Plusieurs situations de traumatisme ont été évoqués, notamment l’isolement, le mutisme, la démotivation, le retard, les absences, la frustration, la perte de mémoire, le manque de concentration, la fatigue chronique, la dépression, l’angoisse, la perte de confiance en soi, la tentative de suicide, l’esprit d’agressivité, la perte de toute gaieté et bien d’autres.

Pour Désiré Shamavu chef des programmes au sein du groupe Jérémie et orateur du jour, il y a nécessité de création des mécanismes de résilience en milieu scolaire surtout en cette période des turbulences sécuritaires, afin de créer dans l’enfant l’espoir de revivre une période d’accalmie. Un rôle à jouer par les chefs d’établissements et particulièrement les enseignants encadreurs.
Une rentrée scolaire émaillée d’agitation et des tensions suite à la guerre qui secoue la zone depuis février dernier qui a obligé certaines familles à vivre en déplacement, en exil ou en difficulté Sans ignorer le tissu social qui semble fissuré entre les communautés vivant à kamanyola.

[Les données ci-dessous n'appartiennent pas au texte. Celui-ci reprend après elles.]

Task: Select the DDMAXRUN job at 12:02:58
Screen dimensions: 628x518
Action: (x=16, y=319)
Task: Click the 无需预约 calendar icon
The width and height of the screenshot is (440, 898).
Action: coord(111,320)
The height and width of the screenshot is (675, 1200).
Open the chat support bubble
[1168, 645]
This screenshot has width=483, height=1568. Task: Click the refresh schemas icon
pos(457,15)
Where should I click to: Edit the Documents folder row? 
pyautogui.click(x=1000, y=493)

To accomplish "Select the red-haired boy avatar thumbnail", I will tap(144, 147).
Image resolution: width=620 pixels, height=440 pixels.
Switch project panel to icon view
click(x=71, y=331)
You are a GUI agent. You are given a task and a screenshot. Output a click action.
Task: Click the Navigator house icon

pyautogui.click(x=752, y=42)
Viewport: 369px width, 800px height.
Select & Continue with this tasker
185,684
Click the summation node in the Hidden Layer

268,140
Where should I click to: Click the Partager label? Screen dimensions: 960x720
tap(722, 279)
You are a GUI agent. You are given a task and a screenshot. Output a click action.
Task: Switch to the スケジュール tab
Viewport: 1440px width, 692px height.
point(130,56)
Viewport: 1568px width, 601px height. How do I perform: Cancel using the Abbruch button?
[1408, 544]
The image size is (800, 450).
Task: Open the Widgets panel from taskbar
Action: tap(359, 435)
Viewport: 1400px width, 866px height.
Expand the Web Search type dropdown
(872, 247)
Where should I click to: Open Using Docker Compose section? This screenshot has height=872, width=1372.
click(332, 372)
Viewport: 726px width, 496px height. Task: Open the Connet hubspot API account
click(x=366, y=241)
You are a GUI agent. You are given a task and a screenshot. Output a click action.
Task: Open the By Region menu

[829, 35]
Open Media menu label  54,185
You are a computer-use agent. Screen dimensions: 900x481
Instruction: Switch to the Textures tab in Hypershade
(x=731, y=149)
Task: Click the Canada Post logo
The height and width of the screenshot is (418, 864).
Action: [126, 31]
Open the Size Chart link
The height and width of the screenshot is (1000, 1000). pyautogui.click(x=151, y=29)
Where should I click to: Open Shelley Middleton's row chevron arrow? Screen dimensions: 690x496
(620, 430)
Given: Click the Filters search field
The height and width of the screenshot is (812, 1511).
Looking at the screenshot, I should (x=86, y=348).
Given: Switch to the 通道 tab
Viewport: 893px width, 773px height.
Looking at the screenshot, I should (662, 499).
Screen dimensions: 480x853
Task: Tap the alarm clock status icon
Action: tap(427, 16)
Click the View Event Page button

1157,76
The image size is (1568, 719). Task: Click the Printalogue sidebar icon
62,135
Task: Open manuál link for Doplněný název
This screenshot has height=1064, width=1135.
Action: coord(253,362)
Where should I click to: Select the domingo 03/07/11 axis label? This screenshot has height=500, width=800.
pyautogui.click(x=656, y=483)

C’est dans le cadre du projet “appui au renforcement de la création d’un environnement protecteur en faveur de l’enfant” financé par Kindermissionswerk, exécuté par le groupe Jérémie dans 40 écoles du Sud-Kivu de Bugorhe,de Migendo,de Kamanyola et Karhongo Nyangezi. Activité faite ce mercredi 27 août 2025 dans la salle habituelle des réunions du groupe Jérémie à Bukavu.